Le critique littéraire Vuong Tri Nhân reconnaît également cette qualité dans l’écriture de Nguyên Huy Thiêp, estimant que « s’il y avait un prix comme le +stylo d’or+ du meilleur écrivain chaque année, en 1987 et au premier semestre de 1988, le vainqueur de ce titre aurait dû être Nguyên Huy Thiêp« .

Mérites d’honneur

Nguyên Huy Thiêp est né en 1950 dans la province septentrionale de Thai Nguyên mais était originaire de Thanh Tri (Hanoï). Il est diplômé de la Faculté d’histoire de l’Université de la pédagogie.

Avant de devenir écrivain professionnel, il a passé 10 ans à enseigner dans la région montagneuse du Nord. Ce fut 10 ans au cours desquels il « s’est tenu face à la montagne et a lu des livres« .

Il est apparu assez tard dans la littérature vietnamienne avec quelques nouvelles publiées dans les journaux Art en 1986. Il est immédiatement devenu le centre d’un débat littéraire houleux par une voix insistante et a osé aller au bout du mal humain pour l’éliminer.

Il a reçu l’Ordre des arts et des lettres de France en 2007 et le prix Premio Nonino d’Italie en 2008.

Il a écrit également des romans, des scripts, des poèmes et des essais. Cependant, ses nouvelles ont toujours été les plus réussies. Ses œuvres distinguées incluent Tuong vê huu (nouvelle, 1987), Nhung ngon gio Hua Tat (Les vents au village de Hua Tat – recueil de nouvelles, 1989), Tiêu long nu (La petite fille dragon, roman, 1996), Tuôi 20 yêu dâu (À nos vingt ans, roman, éditions de l’Aube, 2005).

En 2020, pour le 70e anniversaire, Nguyên Huy Thiêp, la librairie Dông A et ses amis peintres ont publié une sélection de nouvelles avec des illustrations de peintres de renom tels que Lê Thiêt Cuong, Thanh Chuong, Dào Hai Phong, Dang Xuân Hoà et Tri Dung, Phan Câm Thuong…

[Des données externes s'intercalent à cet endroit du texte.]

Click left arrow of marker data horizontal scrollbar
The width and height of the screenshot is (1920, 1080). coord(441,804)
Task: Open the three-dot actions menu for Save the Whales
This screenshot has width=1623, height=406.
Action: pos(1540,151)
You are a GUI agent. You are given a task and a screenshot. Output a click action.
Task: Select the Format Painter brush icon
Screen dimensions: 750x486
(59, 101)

Le livre rassemble les nouvelles dont l’auteur est le plus satisfait. Il qualifie ce livre d' »interdisciplinaire » puisqu’il réunit les meilleurs peintres, qui sont aussi ses amis à Hanoï, pour dessiner des illustrations.

Depuis plus de dix ans, il s’est retiré pour vivre une retraite paisible avec sa famille.